Also Thursday, Rep. John Conyers Jr. (D-Mich.), chairman of the House Judiciary Committee, and Rep. Linda T. Sanchez (D-Lakewood), chairwoman of the panel’s administrative law subcommittee, wrote to RNC Chairman Robert M. “Mike” Duncan, demanding “prompt delivery” by next week of all e-mails stored by the RNC related to the firing of the eight U.S. attorneys.

For example, they want to see e-mails from an account used by J. Scott Jennings, special assistant to the president and deputy director of political affairs in the White House, from the RNC-maintained domain name gwb43.com.
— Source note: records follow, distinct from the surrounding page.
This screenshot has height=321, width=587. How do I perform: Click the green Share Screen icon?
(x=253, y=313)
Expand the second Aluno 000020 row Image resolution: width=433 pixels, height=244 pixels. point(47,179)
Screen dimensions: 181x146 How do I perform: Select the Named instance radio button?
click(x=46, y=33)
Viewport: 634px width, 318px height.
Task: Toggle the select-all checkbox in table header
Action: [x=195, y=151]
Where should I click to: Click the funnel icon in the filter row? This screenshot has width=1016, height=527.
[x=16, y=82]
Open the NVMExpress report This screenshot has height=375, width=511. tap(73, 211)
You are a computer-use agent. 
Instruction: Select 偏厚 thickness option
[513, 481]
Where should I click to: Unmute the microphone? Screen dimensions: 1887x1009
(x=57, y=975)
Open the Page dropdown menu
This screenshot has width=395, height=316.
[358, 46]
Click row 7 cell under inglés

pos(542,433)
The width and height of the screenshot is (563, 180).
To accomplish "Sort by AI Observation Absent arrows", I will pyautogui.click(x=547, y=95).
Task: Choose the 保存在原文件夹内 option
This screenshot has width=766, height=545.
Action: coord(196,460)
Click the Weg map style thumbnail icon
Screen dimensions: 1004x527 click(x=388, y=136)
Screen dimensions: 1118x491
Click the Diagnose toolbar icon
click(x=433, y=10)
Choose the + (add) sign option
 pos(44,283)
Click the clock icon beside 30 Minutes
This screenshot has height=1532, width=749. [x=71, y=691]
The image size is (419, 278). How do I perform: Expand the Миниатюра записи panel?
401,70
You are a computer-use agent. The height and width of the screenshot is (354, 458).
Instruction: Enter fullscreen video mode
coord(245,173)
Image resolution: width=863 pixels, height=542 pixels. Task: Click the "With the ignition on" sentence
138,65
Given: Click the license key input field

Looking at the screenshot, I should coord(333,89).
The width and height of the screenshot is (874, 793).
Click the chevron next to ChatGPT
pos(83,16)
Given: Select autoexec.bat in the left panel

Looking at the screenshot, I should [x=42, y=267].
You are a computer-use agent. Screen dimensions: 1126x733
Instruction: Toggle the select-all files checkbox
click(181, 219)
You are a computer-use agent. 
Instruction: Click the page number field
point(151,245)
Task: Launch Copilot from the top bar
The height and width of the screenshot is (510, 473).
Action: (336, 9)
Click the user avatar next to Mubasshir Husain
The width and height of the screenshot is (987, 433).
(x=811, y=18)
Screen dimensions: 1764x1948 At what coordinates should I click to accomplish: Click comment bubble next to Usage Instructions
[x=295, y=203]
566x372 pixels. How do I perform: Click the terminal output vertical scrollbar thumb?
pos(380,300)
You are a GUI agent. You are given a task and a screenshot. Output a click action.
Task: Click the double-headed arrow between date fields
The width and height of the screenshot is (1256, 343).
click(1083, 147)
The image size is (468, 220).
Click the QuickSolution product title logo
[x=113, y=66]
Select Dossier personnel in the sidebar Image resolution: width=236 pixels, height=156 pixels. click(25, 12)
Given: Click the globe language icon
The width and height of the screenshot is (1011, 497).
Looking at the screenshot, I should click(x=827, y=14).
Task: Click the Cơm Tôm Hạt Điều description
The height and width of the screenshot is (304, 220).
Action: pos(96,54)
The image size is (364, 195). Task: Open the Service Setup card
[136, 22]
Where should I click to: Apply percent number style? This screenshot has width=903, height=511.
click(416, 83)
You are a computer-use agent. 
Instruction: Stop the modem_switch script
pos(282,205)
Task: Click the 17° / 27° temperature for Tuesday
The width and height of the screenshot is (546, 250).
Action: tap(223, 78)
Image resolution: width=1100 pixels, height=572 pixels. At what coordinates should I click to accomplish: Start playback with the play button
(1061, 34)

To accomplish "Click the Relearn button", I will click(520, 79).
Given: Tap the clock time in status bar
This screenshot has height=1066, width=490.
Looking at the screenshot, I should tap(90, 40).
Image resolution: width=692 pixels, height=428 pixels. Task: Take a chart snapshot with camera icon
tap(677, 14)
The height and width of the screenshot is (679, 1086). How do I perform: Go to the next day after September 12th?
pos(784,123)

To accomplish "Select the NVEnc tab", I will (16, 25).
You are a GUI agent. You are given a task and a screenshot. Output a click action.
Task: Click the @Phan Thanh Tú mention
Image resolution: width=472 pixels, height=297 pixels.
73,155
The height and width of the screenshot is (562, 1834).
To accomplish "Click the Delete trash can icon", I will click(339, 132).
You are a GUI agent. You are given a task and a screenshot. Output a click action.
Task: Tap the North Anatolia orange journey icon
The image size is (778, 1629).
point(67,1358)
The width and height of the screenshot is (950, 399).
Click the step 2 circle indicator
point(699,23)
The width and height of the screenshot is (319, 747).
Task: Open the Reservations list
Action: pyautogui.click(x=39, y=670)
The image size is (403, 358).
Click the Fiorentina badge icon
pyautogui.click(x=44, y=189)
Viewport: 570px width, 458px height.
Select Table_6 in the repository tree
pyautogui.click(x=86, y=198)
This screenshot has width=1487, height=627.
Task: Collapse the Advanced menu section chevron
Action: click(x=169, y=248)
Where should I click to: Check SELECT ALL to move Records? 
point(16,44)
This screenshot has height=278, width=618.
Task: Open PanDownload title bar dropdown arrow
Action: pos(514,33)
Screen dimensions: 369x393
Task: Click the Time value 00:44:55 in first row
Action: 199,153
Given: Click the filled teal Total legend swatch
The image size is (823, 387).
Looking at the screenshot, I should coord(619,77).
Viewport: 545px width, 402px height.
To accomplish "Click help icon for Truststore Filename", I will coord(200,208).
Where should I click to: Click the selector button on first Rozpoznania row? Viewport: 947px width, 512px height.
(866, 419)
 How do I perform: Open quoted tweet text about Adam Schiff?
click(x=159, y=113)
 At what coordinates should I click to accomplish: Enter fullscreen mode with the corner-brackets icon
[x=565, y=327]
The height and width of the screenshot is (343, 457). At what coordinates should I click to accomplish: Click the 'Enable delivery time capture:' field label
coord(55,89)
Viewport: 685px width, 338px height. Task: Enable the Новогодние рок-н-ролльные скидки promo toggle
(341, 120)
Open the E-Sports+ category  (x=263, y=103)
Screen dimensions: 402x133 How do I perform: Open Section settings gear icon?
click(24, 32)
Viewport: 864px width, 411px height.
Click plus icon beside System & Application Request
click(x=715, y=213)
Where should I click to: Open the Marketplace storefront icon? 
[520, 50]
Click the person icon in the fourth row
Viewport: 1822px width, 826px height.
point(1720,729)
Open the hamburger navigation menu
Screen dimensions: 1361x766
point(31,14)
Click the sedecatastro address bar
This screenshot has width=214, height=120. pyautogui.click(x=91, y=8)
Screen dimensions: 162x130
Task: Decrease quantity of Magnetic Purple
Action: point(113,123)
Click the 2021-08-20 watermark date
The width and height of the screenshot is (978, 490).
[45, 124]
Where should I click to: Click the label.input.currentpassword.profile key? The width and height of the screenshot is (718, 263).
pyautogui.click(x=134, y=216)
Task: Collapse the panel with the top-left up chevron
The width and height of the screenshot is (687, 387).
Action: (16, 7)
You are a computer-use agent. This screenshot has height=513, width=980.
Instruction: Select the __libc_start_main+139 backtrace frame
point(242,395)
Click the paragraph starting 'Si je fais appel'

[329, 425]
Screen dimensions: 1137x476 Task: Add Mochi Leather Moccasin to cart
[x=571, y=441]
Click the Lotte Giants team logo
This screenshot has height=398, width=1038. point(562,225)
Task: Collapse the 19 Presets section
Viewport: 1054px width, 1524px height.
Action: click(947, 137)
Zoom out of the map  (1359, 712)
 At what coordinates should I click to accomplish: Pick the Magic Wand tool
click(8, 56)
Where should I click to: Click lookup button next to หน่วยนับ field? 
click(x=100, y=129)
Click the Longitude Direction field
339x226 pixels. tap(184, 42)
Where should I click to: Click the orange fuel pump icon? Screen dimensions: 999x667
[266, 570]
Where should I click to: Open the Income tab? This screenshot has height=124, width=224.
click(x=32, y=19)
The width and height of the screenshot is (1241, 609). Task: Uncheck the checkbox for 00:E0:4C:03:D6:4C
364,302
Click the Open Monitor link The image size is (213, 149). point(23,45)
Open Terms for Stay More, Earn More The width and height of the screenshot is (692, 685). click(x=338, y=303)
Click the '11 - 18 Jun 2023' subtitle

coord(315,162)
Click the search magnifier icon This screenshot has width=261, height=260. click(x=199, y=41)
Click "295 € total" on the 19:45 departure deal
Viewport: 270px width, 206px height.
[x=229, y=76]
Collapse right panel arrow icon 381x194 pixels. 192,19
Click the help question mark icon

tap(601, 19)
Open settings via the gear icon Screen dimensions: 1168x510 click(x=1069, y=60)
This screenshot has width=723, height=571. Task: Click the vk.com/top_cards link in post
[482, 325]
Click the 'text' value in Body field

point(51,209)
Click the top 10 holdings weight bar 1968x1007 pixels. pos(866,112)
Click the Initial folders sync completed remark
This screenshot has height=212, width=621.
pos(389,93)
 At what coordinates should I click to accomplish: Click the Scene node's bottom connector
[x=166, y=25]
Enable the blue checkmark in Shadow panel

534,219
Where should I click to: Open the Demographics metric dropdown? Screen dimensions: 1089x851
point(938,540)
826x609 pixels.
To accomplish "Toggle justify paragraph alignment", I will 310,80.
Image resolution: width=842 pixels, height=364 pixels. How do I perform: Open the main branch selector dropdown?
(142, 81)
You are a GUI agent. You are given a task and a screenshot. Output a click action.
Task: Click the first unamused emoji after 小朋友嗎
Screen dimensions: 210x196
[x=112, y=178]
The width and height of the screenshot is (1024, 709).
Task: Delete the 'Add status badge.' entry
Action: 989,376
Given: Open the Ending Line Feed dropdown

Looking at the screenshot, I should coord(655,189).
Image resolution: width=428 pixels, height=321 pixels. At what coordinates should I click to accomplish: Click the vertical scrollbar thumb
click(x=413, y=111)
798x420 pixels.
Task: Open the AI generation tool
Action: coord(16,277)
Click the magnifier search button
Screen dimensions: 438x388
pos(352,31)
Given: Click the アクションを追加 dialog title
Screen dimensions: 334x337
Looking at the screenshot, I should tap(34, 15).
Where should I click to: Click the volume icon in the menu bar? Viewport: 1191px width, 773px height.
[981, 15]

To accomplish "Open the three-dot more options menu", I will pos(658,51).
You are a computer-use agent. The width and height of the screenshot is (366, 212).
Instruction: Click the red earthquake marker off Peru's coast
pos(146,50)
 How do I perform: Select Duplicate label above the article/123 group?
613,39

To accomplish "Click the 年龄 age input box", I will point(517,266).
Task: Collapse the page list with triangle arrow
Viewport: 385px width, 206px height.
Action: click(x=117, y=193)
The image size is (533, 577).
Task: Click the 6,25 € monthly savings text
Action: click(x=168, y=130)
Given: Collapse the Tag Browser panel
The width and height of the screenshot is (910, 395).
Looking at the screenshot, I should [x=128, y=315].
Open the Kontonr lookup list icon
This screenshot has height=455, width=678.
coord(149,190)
That address showed up in e-mail communications about how to replace U.S. Atty. H.E. “Bud” Cummins III of Arkansas to make room for Timothy Griffin, a Rove protege, in such a way as to “alleviate pressure/implication that Tim forced Bud out.”

Another Jennings e-mail using the RNC account requested that department officials meet with a prominent New Mexico Republican who wanted to “discuss the U.S. Atty situation there,” an apparent reference to then-U.S. Atty. David C. Iglesias, who was fired after feeling pressured by Republicans in Congress, he has said, to be more aggressive in pursuing corruption charges against Democrats in that state.

Sen. Charles E. Schumer (D-N.Y.) wrote to Atty. Gen. Alberto R. Gonzales posing 10 questions he wanted answered at the attorney general’s upcoming appearance Tuesday before the judiciary panel.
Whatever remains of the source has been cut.